In the age of the iPhone, there’s an app for everything. That’s not even hyperbole — there is literally an app for just about everything you can imagine. And if it isn’t in the app store yet, it’s being developed.
Sure, social media, unhealthily addicting games, restaurant catalogs and anything that allows you to more conveniently view baby animals make sense. Instagram and Candy Crush have become commonplace. Some may argue that apps like these induce iPhone separation anxiety, but that’s a discussion for another day.
Today, we’re talking about abortion. Yes, within this editorial focused on electronic applications downloadable for your phone, tablet, etc., we are talking about the expulsion of human fetuses from the uterus.
How do these two things fit together? Well, thanks to a bunch of anti-abortion techies, there is now an app for that # an app for abortion.
The anti-abortion activist app, Online for Life, tracks women seeking abortions in the United States and asks its users for their prayers. To date, the app claims responsibility for saving 1,448 babies.
The main page of Online for Life shows a feed displaying updates for every person who contacts a Pregnancy Resource Center and is “considering an abortion.” The updates seem to come only from big cities, so who knows where the information is actually coming from. This information, not surprisingly, is not conveniently available.
After scrolling down the page a bit, one update reads: “Someone considering an abortion in Tampa, Florida just contacted a PRC.”
App users merely have to swipe their finger over the update to reveal an orange banner that says “Prayed!” Wow, who knew saving babies was so easy!
In exploring the app (of course we downloaded it … for research) we accidentally swiped a bit too frivolously over a few updates. Hopefully this does not skew the app’s numbers in terms of how many abortions it actually prevents.
Once users have “prayed” for the poor souls who have contacted a PRC (which doesn’t actually mean they’re considering an abortion, by the way) they are asked to invite friends to pray as well, via Facebook, Twitter or good ol’ fashioned email.
Oh, what a wonderful digital world we live in! By merely swiping our fingers over a cell phone screen, we can save lives! Not even Jesus can do that. (Well, maybe he can; the Bible hasn’t been updated since the iPhone was created.)
In a sidebar, the app shows updates of women who have decided to keep growing their fetuses or who have kept their appointments (you know, for an abortion). One updates reads, “Woman in California keeps her baby, check out the photo!”
First of all, those are two separate sentences, so there should be a period after the word baby (yes, proper punctuation is on the same caliber of importance to us writers as abortion). But even more perplexing, the photo of the said “saved baby” is clearly a stock photo of a blue-eyed blonde-haired baby model who is way too cute to actually exist in real life. The woman who kept her baby in Oklahoma apparently had its identical twin. So, not only does Online for Life save babies, it makes them beautiful. Ah, so many miracles! Technology is truly good!

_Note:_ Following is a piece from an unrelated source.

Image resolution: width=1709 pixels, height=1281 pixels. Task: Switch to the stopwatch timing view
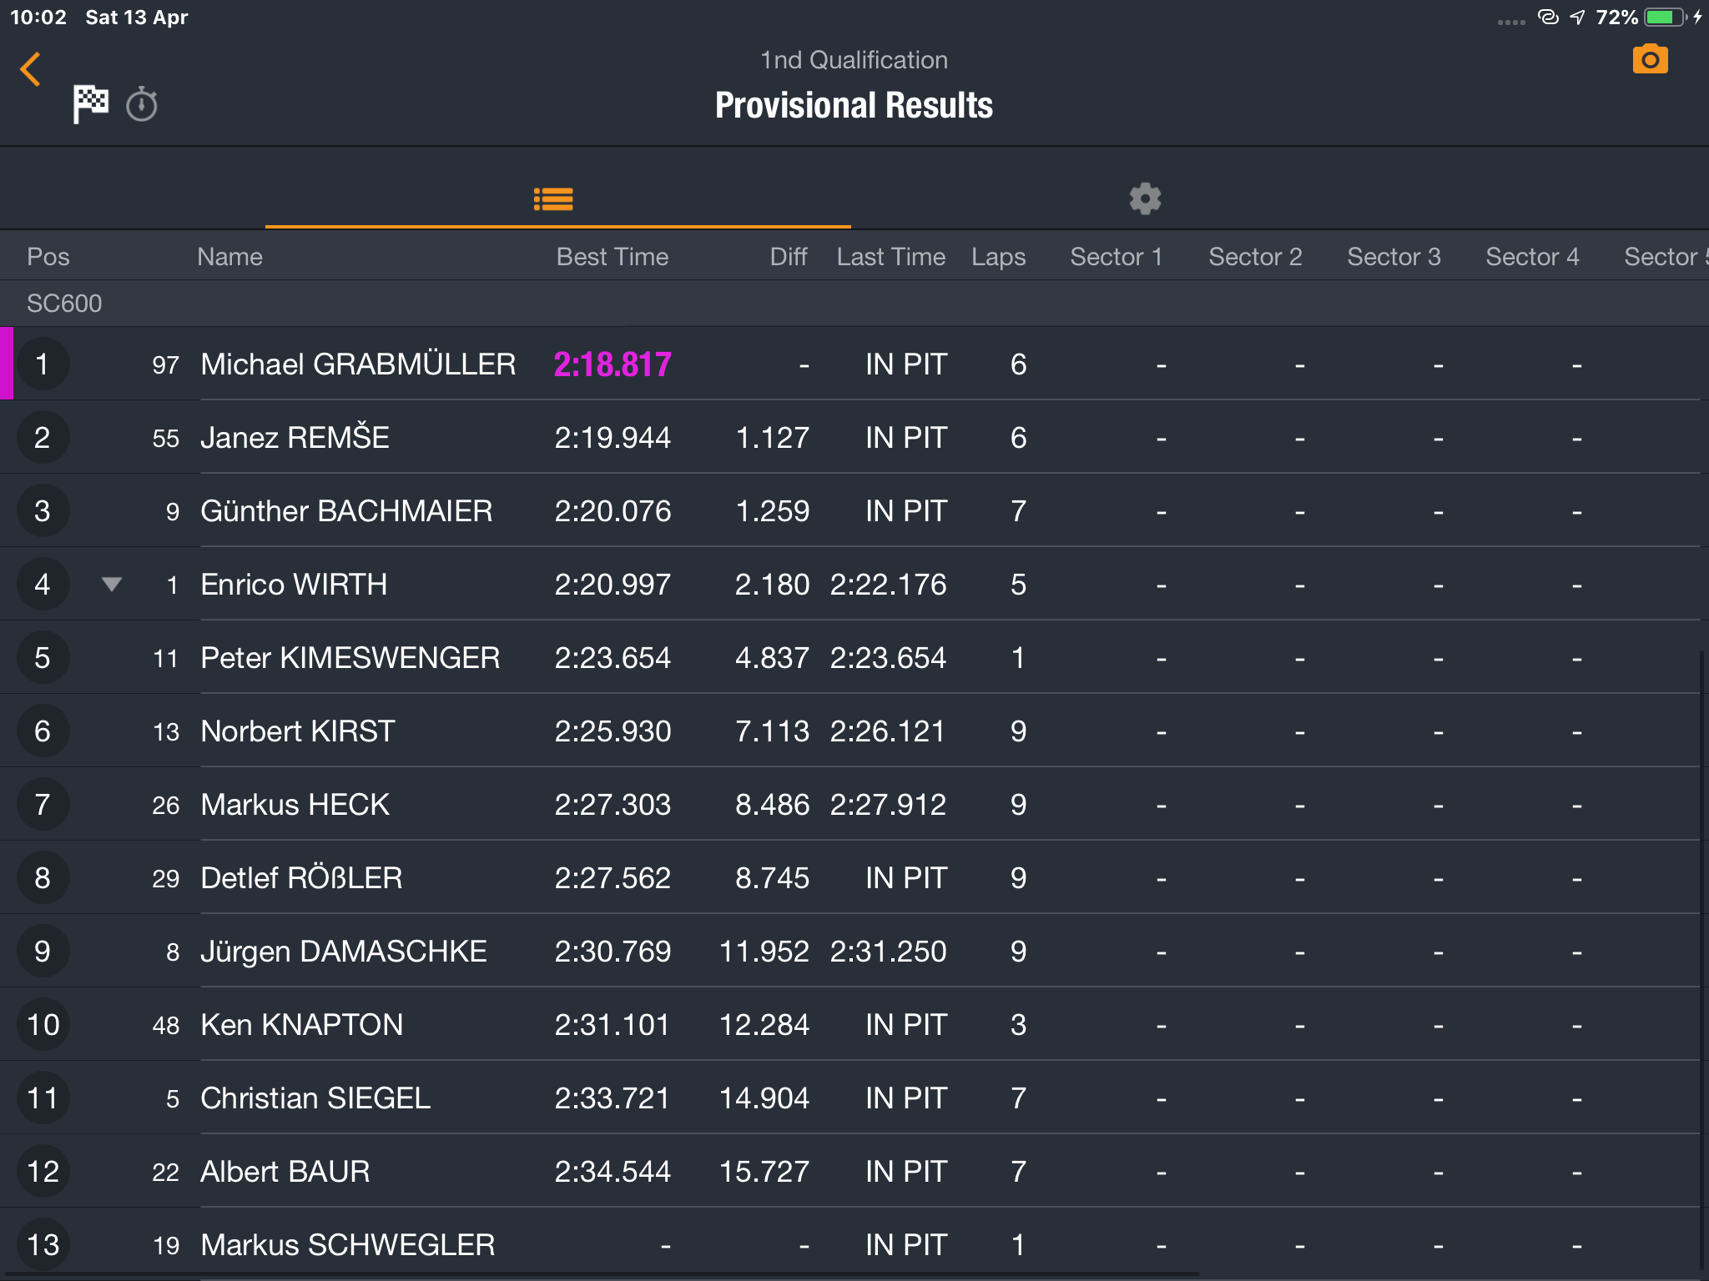pyautogui.click(x=142, y=105)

OK, just to get things straight, this editorial is not downplaying the power of prayer, nor is it presenting a biased view on abortion. To each their own, do what you do, have your baby, don’t have your baby, blah, blah, blah, it’s cool either way. But an abortion app? Seriously?
Isn’t the app itself sort of feeding into what’s wrong with modern Christianity? The fact that people think they’ve changed someone’s life — even saved a life — just because they swiped their finger across a screen is an actual travesty.
Obviously, the app works on an honors system of sorts (Did you spend at least 30 seconds asking the Good Lord Baby Jesus to save all his baby friends? OK, add this one to our list of saviors!), but if someone is so lazy that they downloaded an app to fight abortion, just as they would to pick a restaurant for dinner tonight, do you really think they’re praying? Do you really think they care that much? And is it OK that we’re letting young people believe this is activism?
Online for Life is simply another way for our already self-entitled generation to feel good about themselves without having to lift a finger. Well, technically they do have to lift one finger, but not very high.